Dalam hal kebijaksanan pembangunan, pembangunan juga dirumuskan secara parsial, dengan memilih model Rostow berarti Indonesia mau tidak mau akan mengulangi tragedi kemanusiaan di Eropah. Dimana kemanjuan ekonomi dan industri akan menyebabkan penindasan terhadap masyarakat kecil. Apa yang terjadi sekarang adalah implikasi kebijaksanaan ekonomi yang berorientasi pada pertumbuhan. Seharusnya kebijaksanaan ekonomi pertumbuhan diikuti dengan kebijaksanaan politik yang demokratis karena konsep Rostow dilaksanakan dalam negara yang demokratis (liberal), adanya kepastian hukum, kebijaksanaan pendidikan yang berorientasi pasar.

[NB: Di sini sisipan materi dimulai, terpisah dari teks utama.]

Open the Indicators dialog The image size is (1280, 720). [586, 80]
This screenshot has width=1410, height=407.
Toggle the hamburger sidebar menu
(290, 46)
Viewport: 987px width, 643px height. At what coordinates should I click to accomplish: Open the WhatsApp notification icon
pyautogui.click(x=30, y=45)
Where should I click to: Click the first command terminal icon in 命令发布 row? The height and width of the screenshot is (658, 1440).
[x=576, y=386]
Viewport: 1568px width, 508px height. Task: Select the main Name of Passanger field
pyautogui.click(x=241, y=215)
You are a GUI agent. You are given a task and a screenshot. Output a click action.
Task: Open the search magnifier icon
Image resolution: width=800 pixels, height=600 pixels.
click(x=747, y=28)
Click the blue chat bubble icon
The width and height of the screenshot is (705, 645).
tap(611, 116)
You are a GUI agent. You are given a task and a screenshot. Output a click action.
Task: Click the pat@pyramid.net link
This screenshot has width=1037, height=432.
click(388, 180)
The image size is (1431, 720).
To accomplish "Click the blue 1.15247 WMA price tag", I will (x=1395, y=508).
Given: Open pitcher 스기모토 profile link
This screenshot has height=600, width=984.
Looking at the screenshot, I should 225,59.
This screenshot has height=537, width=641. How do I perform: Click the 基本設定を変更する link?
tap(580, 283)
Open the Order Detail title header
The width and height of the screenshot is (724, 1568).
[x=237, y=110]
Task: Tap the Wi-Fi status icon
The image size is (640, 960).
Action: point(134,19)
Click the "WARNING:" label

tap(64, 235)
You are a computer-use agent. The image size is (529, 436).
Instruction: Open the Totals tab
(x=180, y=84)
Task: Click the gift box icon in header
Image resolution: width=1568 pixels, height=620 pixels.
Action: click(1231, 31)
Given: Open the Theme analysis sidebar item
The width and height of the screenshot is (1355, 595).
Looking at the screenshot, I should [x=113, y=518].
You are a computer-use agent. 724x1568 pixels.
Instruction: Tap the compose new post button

Terakhir, kebijaksanaan untuk mengentaskan kemiskinan. Masa IDT (Inpres Desa Tertinggal) pemerintah memberi uang sebanyak 20 juta rupiah kepada desa miskin melalui kelompok-kelompok masyarakat. Tetapi kebijaksanaan itu tidak diikuti perbaikan birokrasi, pendidikan masyarakat desa, perbaikan lahan pertanian, pengaturan ekonomi desa dan pengawasan yang baik. Padahal lahan pertanian orang desa makin berkurang karena diahabisi perkebunan swasta, HTI (hutan Tanaman Industri), pabrik, dan diambil para lintah darat. Akhirnya, uang yang hanya sampai sedikit, digunakan untuk memenuhi keperluan sehari-hari.
Persoalan Historis
Penjajah Belanda meninggalkan stratifikiasi sosial yang memancing rasa dendam, terutama antara China dan pribumi dalam bidang ekonomi. Selain itu dendam antara masyarakat bawah dengan kaum priyayi yang menjadi alat Belanda untuk menindas rakyat bawah. Sritua Arief dan Adi Sasono dengan tegas menyatakan bahwa kesuksesan Tanam Paksa disebabkan besarnya bantuan kaum feodal dan priyayi kepada Belanda. Hubungan masyarakat dengan birokrasi masih sangat dipengaruhi oleh hubungan rakyat dengan kaum priayi yang pro Belanda. Sekarangpun, sikap birokrat masih melihat rakyat sebagai abdi, bukan yang harus dilayani.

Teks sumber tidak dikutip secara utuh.